One would be hard-pressed to find an era more inhospitable to either Christianity or humanism than that of the nascent Cold War in France, which severely tested affirmations of both perspectives. First, and doubtless most formidable, was the challenge of history. The devastating carnage of World War II and the Nazi genocide was stamped indelibly on the minds of all who had lived through the cataclysm. Humans had given a chilling demonstration of their capacity for destruction and, in the process, shattered eighteenth- and nineteenth-century notions of perfectibility through universal enlightenment, science, and technology. In the face of Auschwitz and Hiroshima, it seemed not only ingenuous but also indecent to affirm that humanity enjoyed some special dignity or unique status.
The stark political alternatives appearing at the outset of the Cold War in 1947 also fueled an intellectual hostility to Christianity and humanism. For the French literati, the postwar ideological fault lines were simply too wide and too deep for genteel musings in the Renaissance tradition of "humanities" or the twentieth-century aestheticism consecrated by Andre Gide and La Nouvelle Revue Francaise (Sirinelli 141-49, 153-60).
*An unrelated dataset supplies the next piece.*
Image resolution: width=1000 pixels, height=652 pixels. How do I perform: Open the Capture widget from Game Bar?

France's crushing defeat and humiliating occupation by the Germans had definitively discredited the witty, eclectic, skeptical yet optimistic humanism so prominent in the prewar philosophy of Alain and in the plays of Jean Giraudoux. History had trumped aesthetics: from the staunchly communist Louis Aragon and Paul Eluard, to the fiercely independent (if fellow-traveling) Jean-Paul Sartre and Simone de Beauvoir, and even to those such as Albert Camus and Jean Paulhan who sought to transcend bipolar ideology, writers found themselves penning vehement editorials and arguing over the fate of collaborators and the future of a planet dominated by the Soviet Union and the United States. Francois Mauriac was no exception in addressing all these issues.
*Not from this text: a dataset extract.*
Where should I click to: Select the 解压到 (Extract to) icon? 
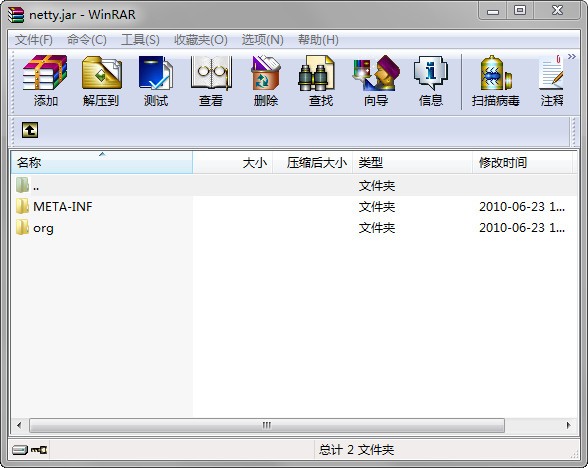click(101, 80)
Without serving as a standard-bearer for any political group or school of thought and without elaborating any general philosophy or ideological system, Mauriac nevertheless consistently articulated a Christian humanism in approaching a wide range of subjects. Amid the intellectual disarray of a world no longer rotating around the political, cultural, and economic axes of Europe, and much less France, he continued to place human beings at the forefront. In the face of unspeakable degradations by which humans had violated every recognized standard of moral behavior and profaned all notions of dignity and worth, Mauriac persisted in affirming the individual person as the locus of value, the basis of ethics, and the focus of knowledge. Confronting the uncompromising ideological and political rivalries taking shape not only in the Cold War but also in bloody colonial conflicts, he affirmed a common, universal humanity transcending ideological allegiances, national origins, and religious creeds.
Moreover, Mauriac grounded his universal humanism in Christianity. Tzvetan Todorov has recently maintained that Christianity proves to be incompatible with a humanist perspective because it values human thought, action, and love only to the extent that they serve as stepping stones to the divine (Devoirs 226). Taking the contrary view, I shall explain how Mauriac's Christianity not only is compatible with universal humanism but also structures his portrayal of humankind's predicament in the later 1940s and early 1950s.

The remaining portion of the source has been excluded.